Near enough is good enough?

I live in rental accommodation.  I love my unit, but if I could have an opportunity to speak with a building team, I would have a lot to say.  I know that builders build to a price and the more corners they can cut, the more profit for them and often the owner/developer who will never live in the property will have no idea what these cuts will mean to the tenants.

My unit (one of two – a duplex) was brand new when I moved in just under two years ago and I did expect to have to deal with some issues associated with a new never been lived in property and mostly the rental agency treated me well – though taking 6 weeks in the midst of summer to even consider fixing a faulty air conditioner did not impress. (As it turns out, during the building the ‘motor’ of the conditioner was stolen, and a replacement was put in place, but as I was to learn it was never connected or not connected correctly.)

There were little things like the power point that never worked, the smoke alarms that alarmed me frequently and often in the middle of the night that shrieked to wake me – despite the fact that there was no sign of fire.  A ‘repair’ was made, but it didn’t work and eventually they had to re install the alarms.

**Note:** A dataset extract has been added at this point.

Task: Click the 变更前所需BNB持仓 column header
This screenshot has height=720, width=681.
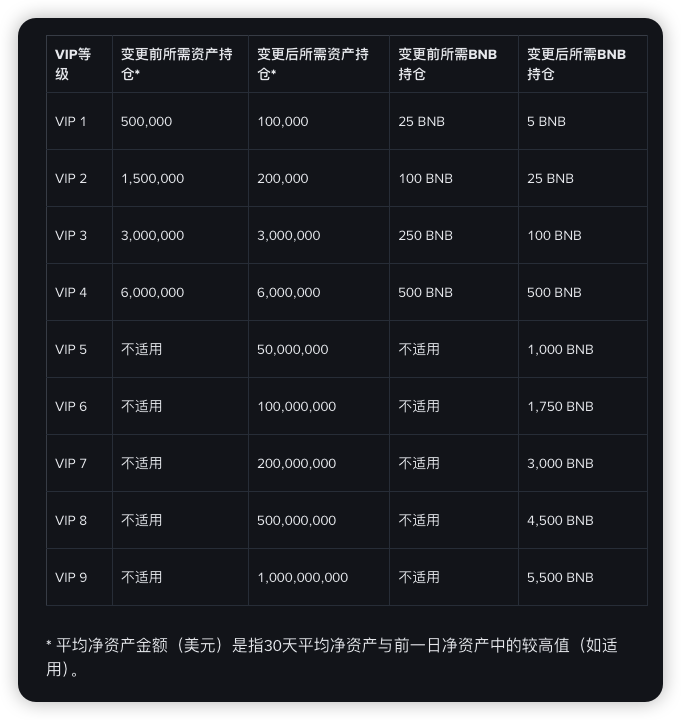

One of the bricks on the letterbox was loose when I moved in - and it took the builder over 12 months to return and correct it - in fact the builder didn't return and the maintenance man did it for me.

As well there was a fault with the rainwater tank, which may or may not have be repaired correctly.  There was an issue with the letter box, privacy as the bathroom windows had an ineffective glass which enabled neighbours to peer in and see people in the  shower – and I had a couple of young girls staying with me when we discovered the issue!  Not that I had a peaking neighbour, but it was something I wanted fixed.

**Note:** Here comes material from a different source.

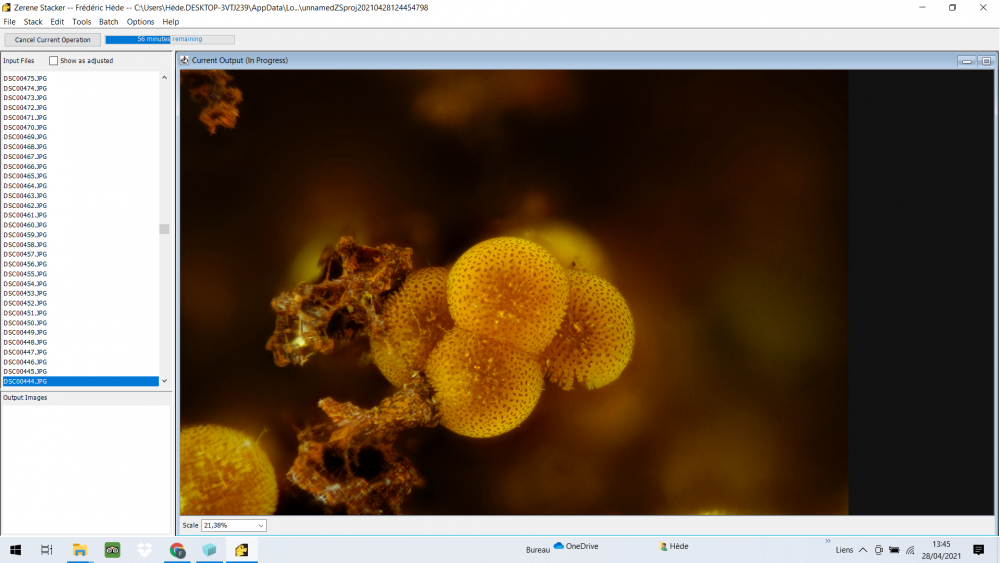Minimize the Current Output inner window
The height and width of the screenshot is (563, 1000).
(967, 61)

There are some ‘structural’ issues – one is that the laundry is in a corner of the garage, and whoever does the washing has to carry the load from the garage, through the house past the kitchen, and the lounge room and out the back door, across the verandah and along the side of the house to the clothesline.  Now, that means I have to lug the clothes basket through the house and out to the clothesline.  I have a trolley – but with the steps and the gravel at the side of the house, it is useless.  I just have to carry the clothes outside.

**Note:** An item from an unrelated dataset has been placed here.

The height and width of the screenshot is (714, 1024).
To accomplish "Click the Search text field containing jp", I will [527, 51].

The garage – which I am delighted has a remote switch to open and close the door is probably 10 cms too narrow – as when driving the car into the garage it can be a bit of a squeeze to get out of the car, and if you have groceries or other items in the car, one has to squeeze a bit more.  I also have a bicycle – and nowhere to store it, which creates an issue for me.  I store it in the lounge room!!
I am also annoyed that in both bathrooms there is a narrow strip of floor that no mop fits into for cleaning, and as I am sometimes physically challenged, getting down on my knees to clean that part of the bathroom is often an impossibility.

One of the other stupid things is that one air conditioning unit is positioned on the back wall above the lawn – but not high enough up from the grass to enable a lawnmower to reach the grass.  It peeves me at times when I mow the lawns and can’t get under the unit to mow that grass.  Grrr.

There are other minor issues - minor now, but I can see that over time they will deteriorate - one is the concrete slad under the clothes line and the drive way - pebblecrete - showing signs of 'wear' - and it is not yet 2 years old!!

Perhaps the shoddy work is because for some builders, "near enough is good enough"!

How do you mow under this?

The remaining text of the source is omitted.